§ **WHAT IS REQUIRED**
Could you lay out the entries below as a JSON list of strings, with one string per line and no blank lines, beginning at the line that has "You are a GUI" and stopping after the line that has "click(34, 490)"? Leave the pictures out of your answer.

§ **THE RECORDS**
○ ○ ○ ○

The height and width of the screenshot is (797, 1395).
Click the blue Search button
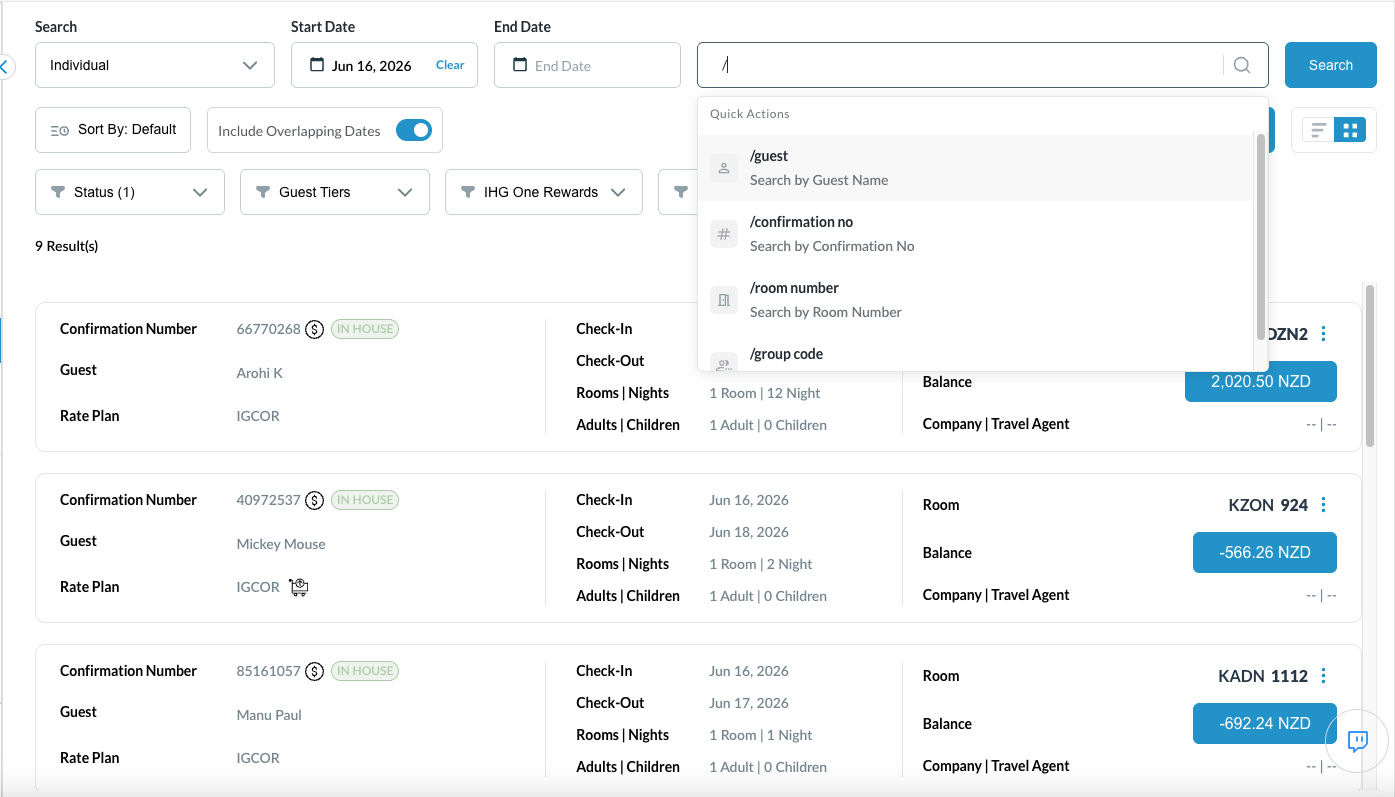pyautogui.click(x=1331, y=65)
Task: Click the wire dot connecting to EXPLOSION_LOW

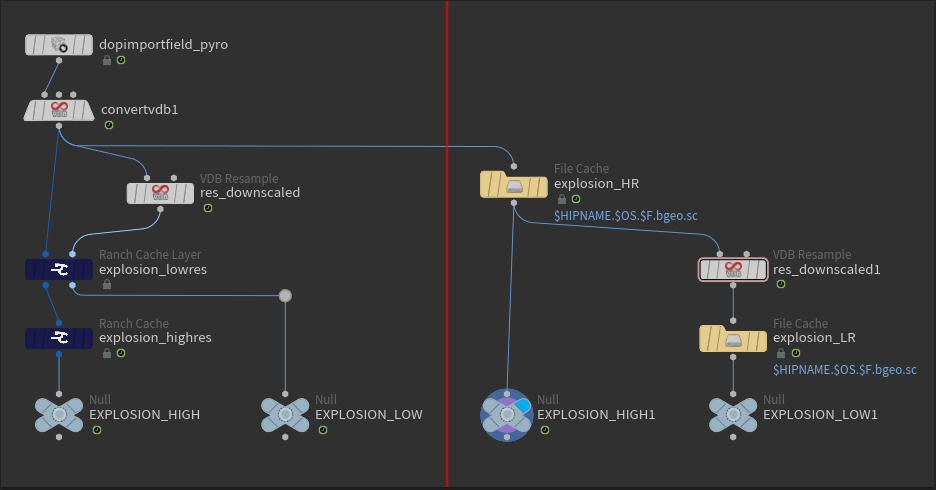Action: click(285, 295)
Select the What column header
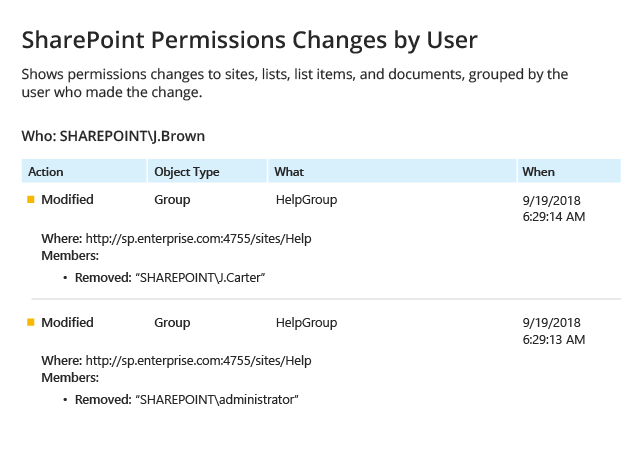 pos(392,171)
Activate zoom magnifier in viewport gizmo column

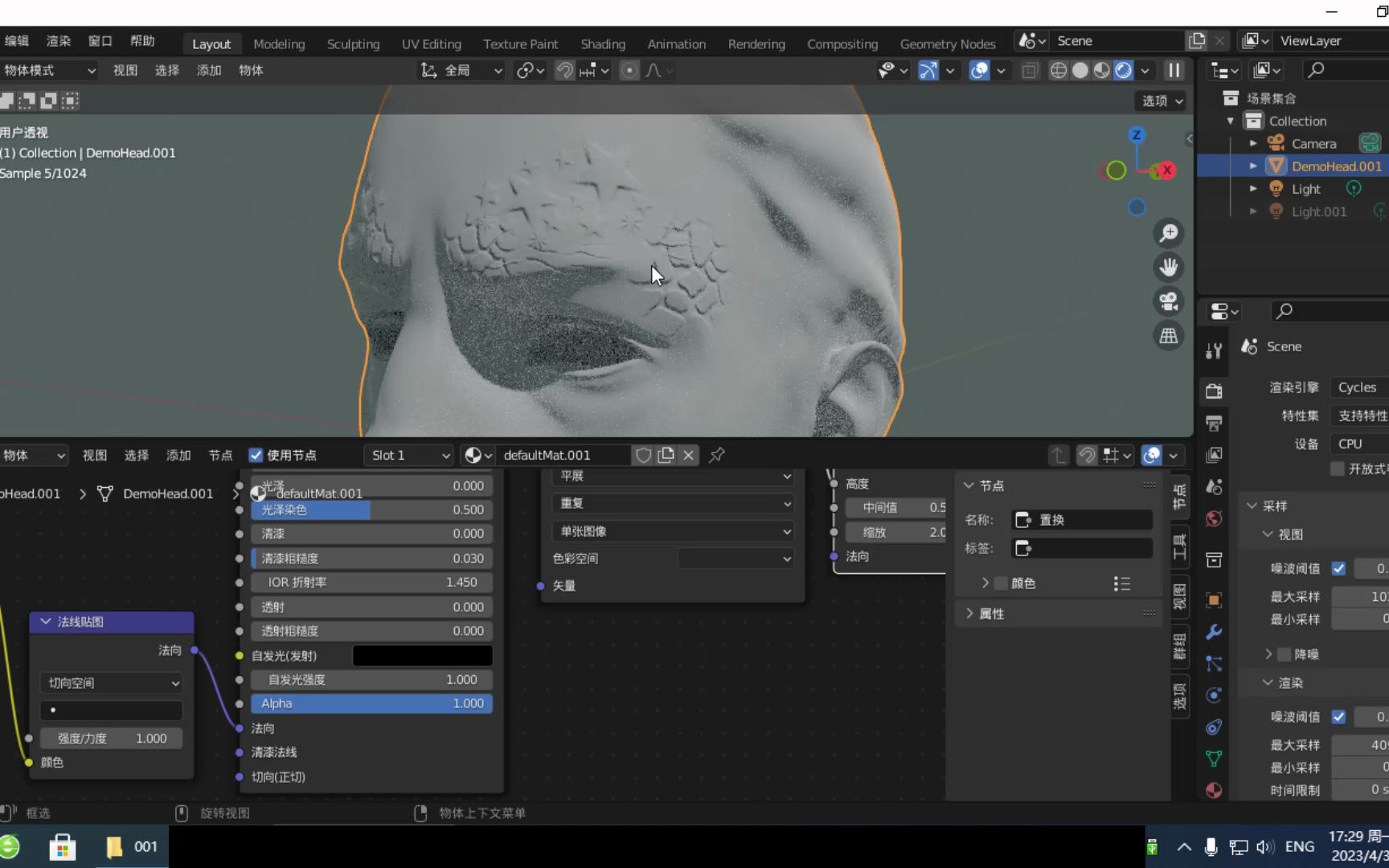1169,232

○ ○ ○ ○

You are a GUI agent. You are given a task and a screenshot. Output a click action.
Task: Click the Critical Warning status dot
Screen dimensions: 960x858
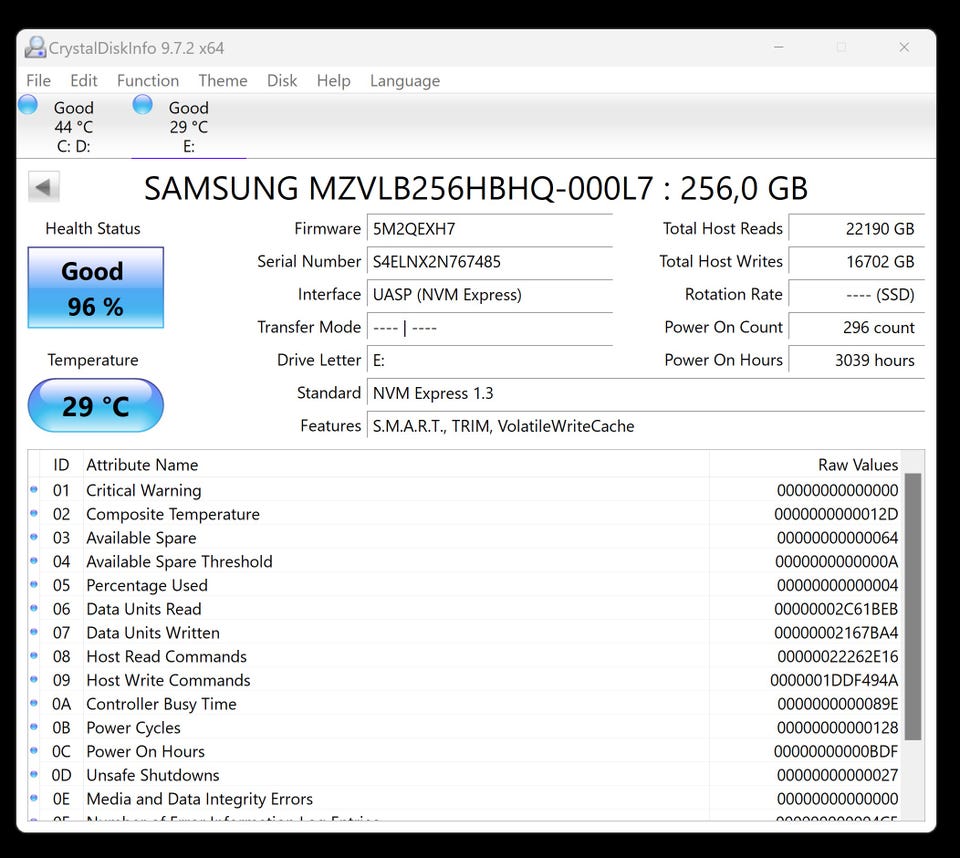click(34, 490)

○ ○ ○ ○

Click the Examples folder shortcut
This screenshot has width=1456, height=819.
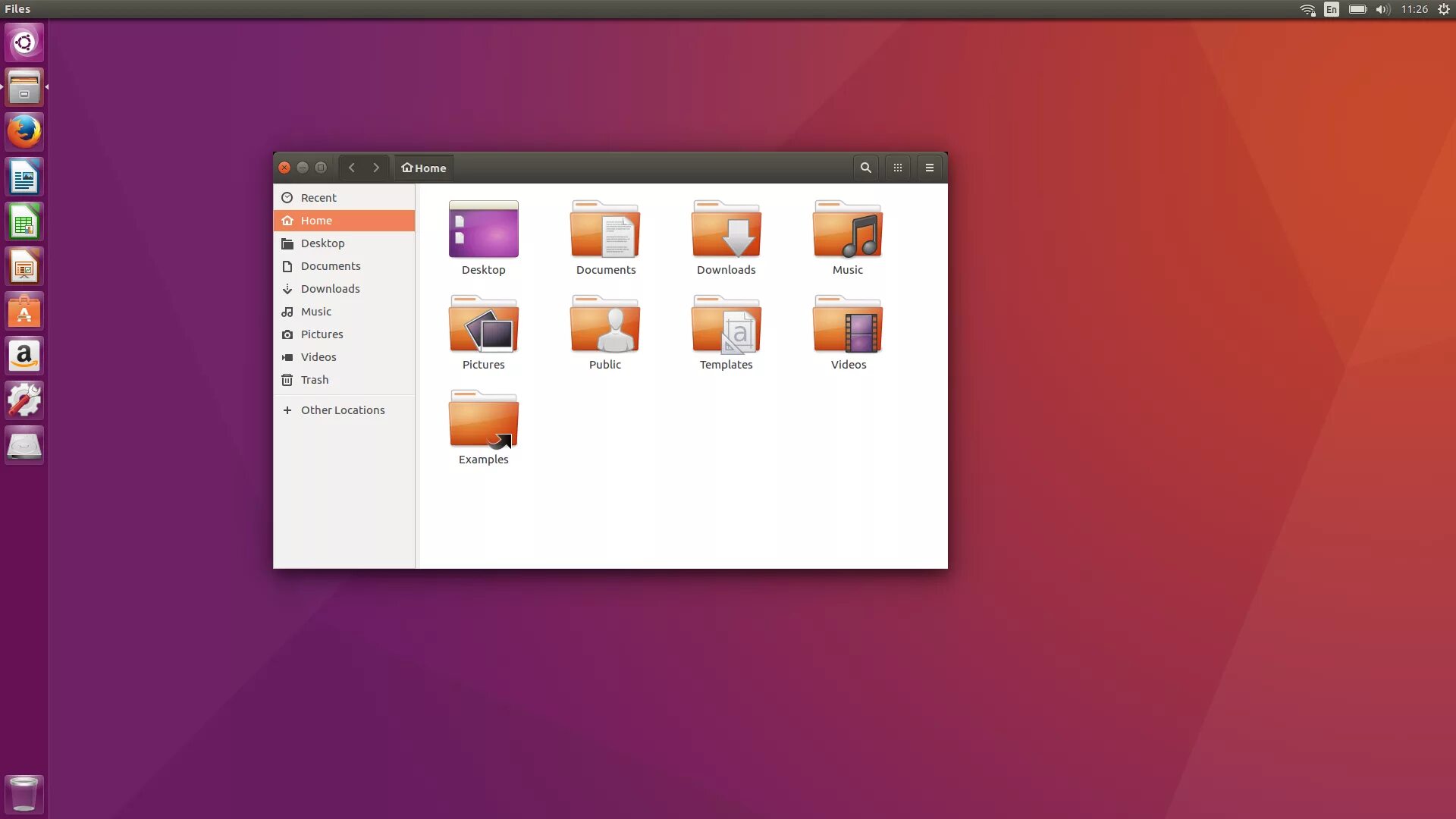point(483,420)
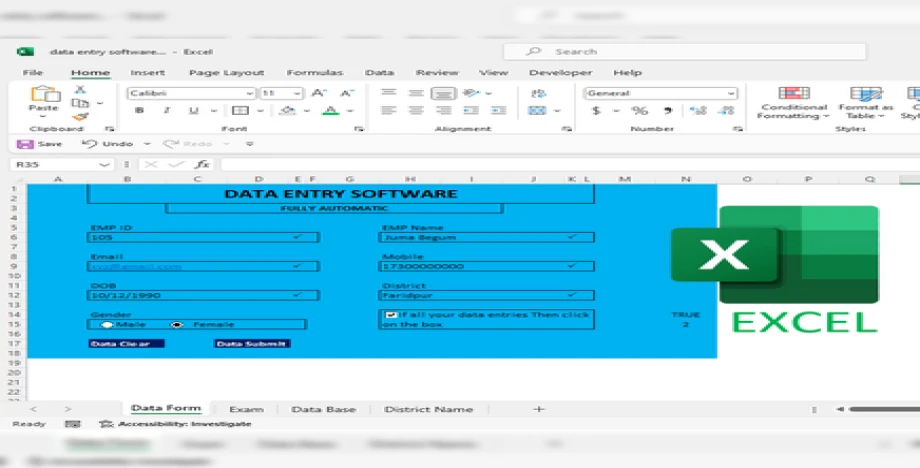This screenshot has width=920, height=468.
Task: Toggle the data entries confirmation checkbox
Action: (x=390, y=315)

○ ○ ○ ○

§ **RESPONSE TO THIS EXERCISE**
[
  "You are a GUI agent. You are given a task and a screenshot. Output a click action.",
  "Task: Click the Critical Warning status dot",
  "Screen dimensions: 960x858",
  "click(34, 490)"
]